This was the week in which Detroit got an emergency manager and the state got a right-to-work law. That is to say, the law took effect this week. I’d say that makes for a pretty newsworthy few days. Some things this week were entirely predictable. Jesse Jackson and Al Sharpton showed up to protest the Emergency Manager. Crowds of demonstrators appeared at Detroit’s city hall crowds which swelled when TV cameras showed up.
The first major lawsuit was filed against the emergency manager law, and the Detroit Tigers sent an exciting new spring phenom, closer Bruce Rondon, down to the minor leagues. That story is worth mentioning, by the way, because a newspaper computer analysis shows that more people read it today than read any of the stories about the state or city‘s drama.

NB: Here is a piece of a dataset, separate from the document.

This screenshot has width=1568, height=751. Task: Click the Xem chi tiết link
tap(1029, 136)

Some stories were not that expected, but not surprising. The new emergency manager, Kevyn Orr, decided to keep the mayor and the city council on the payroll. This hasn’t usually been the case in other emergency manager cities, and strikes me as brilliant. Added up, their salaries and benefits probably come to less than one point five million dollars a year. When you are dealing with a fifteen billion dollar problem, that’s the equivalent of loose change under the sofa cushions. If Kevyn Orr can gain their cooperation and buy political peace while he does his job, that will be well worth it.
Something else came to light, however, that raised more eyebrows. Orr will be working with his old law firm, the Cleveland-based Jones Day, to restructure Detroit’s finances. The city hired the firm a few days before Governor Snyder picked Orr. Using Jones Day to do the heavy lifting makes perfect sense in some ways. The firm specializes in this kind of work, and Orr is certainly familiar with how they operate. Some, however, are already grumbling that he is using Detroit to drum up business for his old firm. We’ll see how this works.

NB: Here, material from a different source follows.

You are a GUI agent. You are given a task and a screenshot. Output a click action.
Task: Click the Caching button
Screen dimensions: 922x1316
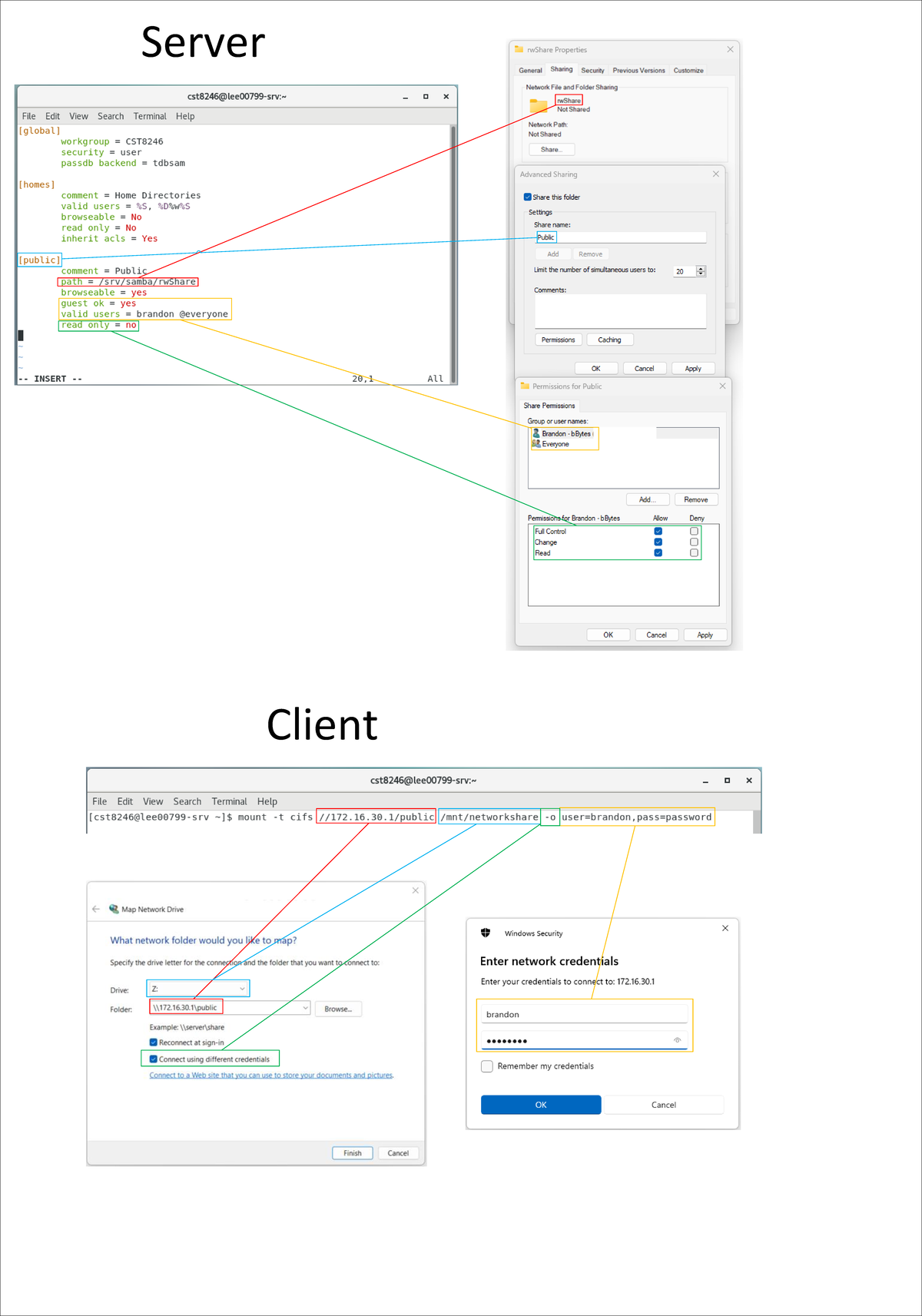tap(609, 340)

Actually, we have yet to see how any of this will work. So far, things seem to be going well. Tugboats haven’t arrived to pull Belle Isle away, and moving vans aren’t taking the treasures in the Detroit Institute of Arts away to be sold.
Not yet, anyway. Nor are either of those things apt to happen, ever. But within months, Kevyn Orr is sure to announce some decisions that will be dramatic, shocking, and life-changing. After all, that’s why he’s here.

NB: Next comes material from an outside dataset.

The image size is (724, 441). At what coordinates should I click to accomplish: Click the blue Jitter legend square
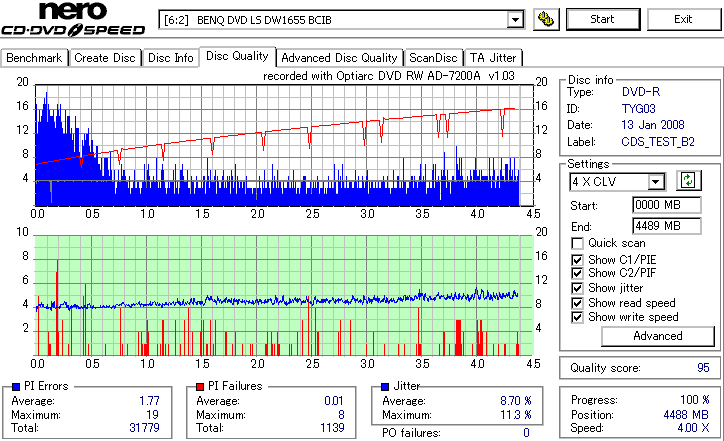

It will be interesting to see how people react when he finally starts doing the hard stuff. As for the Right-to-Work law, we’ll probably have to wait till the first major round of auto contract negotiations before we start to see how this is really going to affect things, long-term. But my guess is that in the case of both the emergency manager and right to work, things are bound to turn our somewhat differently than we thought.
Ten years ago, nobody could have imagined either one. But I would have bet then that I’d go to my grave without seeing same sex-marriage or a black president.
As Chuck Berry used to sing, You Never Can Tell.